Increasing reliance on capital goods and technology means that China can continue to enjoy high rates of GDP growth even with a shrinking population. Similarly, military capabilities will increase as the PLA continues its shift to more technology-intense solutions. There are interesting second-order national security effects, because a smaller labor force will place a greater burden on China’s retirement system, and increased labor competition means that the PLA will have to decide whether to draw from the less capable elements of society, or significantly increase pay, or open certain military specialties to women.
These are largely manageable challenges. If China were an open society, perhaps a military comprised mainly of only-children would generate an anti-military war constituency in the form of very nervous parents. But in a closed society like China’s no mechanism for parents to complain about the risk posed to their only child exists. So a declining population need not presage major political implications. The social implications, on the other hand, could be extensive.
China is creating a nation in which the central mechanism of instruction, the chief means of transmitting information and social norms, has been degraded.
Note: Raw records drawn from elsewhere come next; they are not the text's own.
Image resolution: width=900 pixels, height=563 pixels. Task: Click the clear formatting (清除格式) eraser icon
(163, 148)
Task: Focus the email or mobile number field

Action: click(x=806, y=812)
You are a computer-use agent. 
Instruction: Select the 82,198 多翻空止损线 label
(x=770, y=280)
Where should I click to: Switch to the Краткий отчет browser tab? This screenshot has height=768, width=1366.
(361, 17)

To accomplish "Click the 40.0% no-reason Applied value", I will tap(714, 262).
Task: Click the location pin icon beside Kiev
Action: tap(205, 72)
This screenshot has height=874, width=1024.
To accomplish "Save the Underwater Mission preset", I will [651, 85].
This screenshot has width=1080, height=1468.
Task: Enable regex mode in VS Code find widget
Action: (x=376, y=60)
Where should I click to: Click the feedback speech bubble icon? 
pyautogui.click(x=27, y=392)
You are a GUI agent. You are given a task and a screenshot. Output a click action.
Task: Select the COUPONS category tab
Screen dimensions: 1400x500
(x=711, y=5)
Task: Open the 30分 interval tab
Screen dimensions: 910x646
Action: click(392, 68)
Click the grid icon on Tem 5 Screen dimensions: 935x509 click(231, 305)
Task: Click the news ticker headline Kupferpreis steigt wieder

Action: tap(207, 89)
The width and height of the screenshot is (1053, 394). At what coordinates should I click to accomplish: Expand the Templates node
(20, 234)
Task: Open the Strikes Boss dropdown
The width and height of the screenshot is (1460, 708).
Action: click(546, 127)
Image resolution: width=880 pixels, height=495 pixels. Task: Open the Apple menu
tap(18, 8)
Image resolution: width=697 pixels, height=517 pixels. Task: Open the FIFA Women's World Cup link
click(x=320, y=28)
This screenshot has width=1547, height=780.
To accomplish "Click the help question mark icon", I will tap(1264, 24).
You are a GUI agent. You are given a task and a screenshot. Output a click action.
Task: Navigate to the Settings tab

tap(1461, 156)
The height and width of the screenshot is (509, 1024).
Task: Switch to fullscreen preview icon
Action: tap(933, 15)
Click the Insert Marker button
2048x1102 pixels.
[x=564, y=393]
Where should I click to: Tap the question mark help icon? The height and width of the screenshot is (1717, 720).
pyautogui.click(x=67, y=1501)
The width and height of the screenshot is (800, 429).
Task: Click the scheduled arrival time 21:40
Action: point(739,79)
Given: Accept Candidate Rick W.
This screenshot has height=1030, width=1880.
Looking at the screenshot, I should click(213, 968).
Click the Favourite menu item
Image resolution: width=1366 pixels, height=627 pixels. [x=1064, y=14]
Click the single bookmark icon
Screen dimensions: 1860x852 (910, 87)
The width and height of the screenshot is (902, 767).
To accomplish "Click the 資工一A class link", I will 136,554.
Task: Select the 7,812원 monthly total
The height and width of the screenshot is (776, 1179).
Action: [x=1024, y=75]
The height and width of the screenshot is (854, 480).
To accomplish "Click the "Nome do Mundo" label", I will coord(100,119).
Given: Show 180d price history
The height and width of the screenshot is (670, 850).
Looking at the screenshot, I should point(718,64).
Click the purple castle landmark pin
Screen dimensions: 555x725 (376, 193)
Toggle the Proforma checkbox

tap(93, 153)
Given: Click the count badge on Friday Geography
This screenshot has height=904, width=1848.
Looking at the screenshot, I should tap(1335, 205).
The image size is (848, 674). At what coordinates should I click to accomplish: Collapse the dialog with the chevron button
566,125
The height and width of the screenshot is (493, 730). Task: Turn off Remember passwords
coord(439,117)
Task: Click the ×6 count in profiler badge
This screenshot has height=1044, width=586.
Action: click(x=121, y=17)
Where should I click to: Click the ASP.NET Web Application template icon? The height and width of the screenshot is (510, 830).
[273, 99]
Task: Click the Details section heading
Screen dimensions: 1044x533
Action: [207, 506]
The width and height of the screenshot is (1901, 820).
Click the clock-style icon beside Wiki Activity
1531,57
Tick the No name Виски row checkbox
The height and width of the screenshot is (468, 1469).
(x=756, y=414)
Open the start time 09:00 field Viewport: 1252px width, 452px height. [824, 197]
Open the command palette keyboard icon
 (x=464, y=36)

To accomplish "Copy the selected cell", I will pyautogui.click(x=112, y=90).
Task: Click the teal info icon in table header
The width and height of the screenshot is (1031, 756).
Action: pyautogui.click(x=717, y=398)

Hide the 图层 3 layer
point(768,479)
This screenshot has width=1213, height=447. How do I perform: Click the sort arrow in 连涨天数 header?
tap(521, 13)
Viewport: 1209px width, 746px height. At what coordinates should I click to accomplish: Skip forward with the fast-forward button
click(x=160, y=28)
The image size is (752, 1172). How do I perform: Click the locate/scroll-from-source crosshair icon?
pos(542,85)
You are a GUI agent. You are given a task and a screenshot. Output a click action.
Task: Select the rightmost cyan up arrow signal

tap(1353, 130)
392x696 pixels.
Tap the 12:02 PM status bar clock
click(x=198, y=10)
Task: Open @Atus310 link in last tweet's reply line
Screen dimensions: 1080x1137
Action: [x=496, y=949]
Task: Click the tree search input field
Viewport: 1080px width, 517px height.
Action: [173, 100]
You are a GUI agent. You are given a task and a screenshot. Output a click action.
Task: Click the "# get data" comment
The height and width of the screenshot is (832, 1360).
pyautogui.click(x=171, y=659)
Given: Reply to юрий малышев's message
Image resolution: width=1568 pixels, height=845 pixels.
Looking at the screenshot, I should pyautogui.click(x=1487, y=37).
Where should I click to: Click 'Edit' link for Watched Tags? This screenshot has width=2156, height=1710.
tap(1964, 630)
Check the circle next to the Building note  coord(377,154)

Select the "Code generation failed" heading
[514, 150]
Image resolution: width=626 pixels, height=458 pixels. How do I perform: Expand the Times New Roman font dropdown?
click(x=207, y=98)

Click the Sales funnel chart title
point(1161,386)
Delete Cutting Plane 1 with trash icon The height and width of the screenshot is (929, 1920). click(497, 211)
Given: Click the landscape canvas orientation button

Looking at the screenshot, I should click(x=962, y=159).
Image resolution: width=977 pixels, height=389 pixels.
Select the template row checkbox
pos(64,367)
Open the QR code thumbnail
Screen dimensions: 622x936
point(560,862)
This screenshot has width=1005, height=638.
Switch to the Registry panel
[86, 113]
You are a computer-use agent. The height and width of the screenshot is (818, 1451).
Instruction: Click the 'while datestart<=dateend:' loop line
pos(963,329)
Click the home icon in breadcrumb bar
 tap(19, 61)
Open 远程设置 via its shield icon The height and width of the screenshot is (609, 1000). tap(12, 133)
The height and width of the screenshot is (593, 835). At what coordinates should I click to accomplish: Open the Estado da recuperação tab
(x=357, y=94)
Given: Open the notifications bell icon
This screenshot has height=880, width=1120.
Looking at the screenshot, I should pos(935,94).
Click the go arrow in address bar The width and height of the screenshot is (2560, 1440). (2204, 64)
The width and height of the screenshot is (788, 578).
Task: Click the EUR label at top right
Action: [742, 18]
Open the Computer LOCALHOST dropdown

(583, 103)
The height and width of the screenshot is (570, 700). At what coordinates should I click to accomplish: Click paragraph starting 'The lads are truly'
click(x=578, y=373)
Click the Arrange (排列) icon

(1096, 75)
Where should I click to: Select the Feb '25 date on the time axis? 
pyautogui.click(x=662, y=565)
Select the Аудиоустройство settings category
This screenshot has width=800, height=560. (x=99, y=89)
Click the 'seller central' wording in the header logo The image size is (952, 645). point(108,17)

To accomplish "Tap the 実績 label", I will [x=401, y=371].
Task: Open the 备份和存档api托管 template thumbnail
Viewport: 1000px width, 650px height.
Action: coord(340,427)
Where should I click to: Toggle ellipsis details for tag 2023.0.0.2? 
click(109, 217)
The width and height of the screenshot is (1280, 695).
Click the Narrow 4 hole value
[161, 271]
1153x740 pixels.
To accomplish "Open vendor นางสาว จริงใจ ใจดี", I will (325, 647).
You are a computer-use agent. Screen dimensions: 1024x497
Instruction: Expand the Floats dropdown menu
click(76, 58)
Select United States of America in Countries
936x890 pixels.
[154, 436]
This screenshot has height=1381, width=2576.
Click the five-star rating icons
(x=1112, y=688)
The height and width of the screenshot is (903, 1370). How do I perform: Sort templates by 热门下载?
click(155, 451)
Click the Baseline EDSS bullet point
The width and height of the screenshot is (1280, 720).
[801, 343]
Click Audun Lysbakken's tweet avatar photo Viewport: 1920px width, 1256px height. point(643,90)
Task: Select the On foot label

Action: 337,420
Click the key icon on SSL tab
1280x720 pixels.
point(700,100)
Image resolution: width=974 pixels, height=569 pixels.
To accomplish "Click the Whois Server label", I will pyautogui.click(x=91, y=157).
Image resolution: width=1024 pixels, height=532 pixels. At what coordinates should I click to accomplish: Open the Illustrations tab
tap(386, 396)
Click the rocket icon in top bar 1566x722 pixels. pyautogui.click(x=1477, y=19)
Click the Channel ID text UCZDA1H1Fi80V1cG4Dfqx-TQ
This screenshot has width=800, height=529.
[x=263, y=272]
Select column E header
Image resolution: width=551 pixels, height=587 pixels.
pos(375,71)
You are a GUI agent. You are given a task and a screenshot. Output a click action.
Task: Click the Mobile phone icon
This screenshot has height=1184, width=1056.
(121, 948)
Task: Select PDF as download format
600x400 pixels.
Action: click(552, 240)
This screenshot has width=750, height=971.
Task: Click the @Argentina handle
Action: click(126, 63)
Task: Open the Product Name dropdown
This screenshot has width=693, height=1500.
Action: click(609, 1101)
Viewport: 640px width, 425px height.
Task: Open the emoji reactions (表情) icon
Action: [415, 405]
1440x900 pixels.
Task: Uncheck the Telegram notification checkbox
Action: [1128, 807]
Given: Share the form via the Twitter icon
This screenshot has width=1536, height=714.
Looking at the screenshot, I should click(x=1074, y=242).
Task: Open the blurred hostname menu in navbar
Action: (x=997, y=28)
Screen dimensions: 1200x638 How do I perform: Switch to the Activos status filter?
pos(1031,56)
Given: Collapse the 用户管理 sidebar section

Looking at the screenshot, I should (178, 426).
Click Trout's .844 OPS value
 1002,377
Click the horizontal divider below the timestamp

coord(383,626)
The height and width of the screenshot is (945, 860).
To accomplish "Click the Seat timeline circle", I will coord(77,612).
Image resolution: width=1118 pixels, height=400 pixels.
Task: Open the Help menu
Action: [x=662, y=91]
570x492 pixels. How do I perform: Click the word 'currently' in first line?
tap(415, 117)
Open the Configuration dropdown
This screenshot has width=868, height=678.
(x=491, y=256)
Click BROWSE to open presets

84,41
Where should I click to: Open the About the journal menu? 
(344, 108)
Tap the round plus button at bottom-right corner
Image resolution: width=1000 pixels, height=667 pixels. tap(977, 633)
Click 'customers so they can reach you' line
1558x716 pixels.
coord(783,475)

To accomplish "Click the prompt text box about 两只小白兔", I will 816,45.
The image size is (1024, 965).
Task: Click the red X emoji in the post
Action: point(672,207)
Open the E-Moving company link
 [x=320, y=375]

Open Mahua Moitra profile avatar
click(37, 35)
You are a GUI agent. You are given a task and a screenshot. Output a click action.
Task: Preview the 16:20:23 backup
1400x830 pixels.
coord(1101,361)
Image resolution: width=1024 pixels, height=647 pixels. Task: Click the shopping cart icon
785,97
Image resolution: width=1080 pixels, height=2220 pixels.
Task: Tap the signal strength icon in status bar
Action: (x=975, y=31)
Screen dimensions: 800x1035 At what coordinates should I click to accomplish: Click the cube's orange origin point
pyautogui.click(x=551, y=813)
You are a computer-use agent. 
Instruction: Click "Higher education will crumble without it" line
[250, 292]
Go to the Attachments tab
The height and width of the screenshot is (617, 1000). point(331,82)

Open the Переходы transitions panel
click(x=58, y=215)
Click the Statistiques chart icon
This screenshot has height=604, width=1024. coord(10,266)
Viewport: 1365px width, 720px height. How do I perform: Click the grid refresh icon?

A one-child policy means that siblings are rare, as are cousins, aunts, and uncles. Normal family social interactions and normal social skills are weakened. Negotiating skills, friendship skills, core learning channels, and corrective mechanisms are all diluted.
Has there ever in human history been such an extraordinarily atomized society? On matters large and small, this could be a major driver of future Chinese behavior. No one is more aware of this than the Chinese themselves, who now use the term “Giant Infants” more often than “princes” to describe the over-indulged single child. An examination of this phenomenon by a Chinese psychiatrist in a book entitled A Country of Giant Infants was a best seller until the government banned it.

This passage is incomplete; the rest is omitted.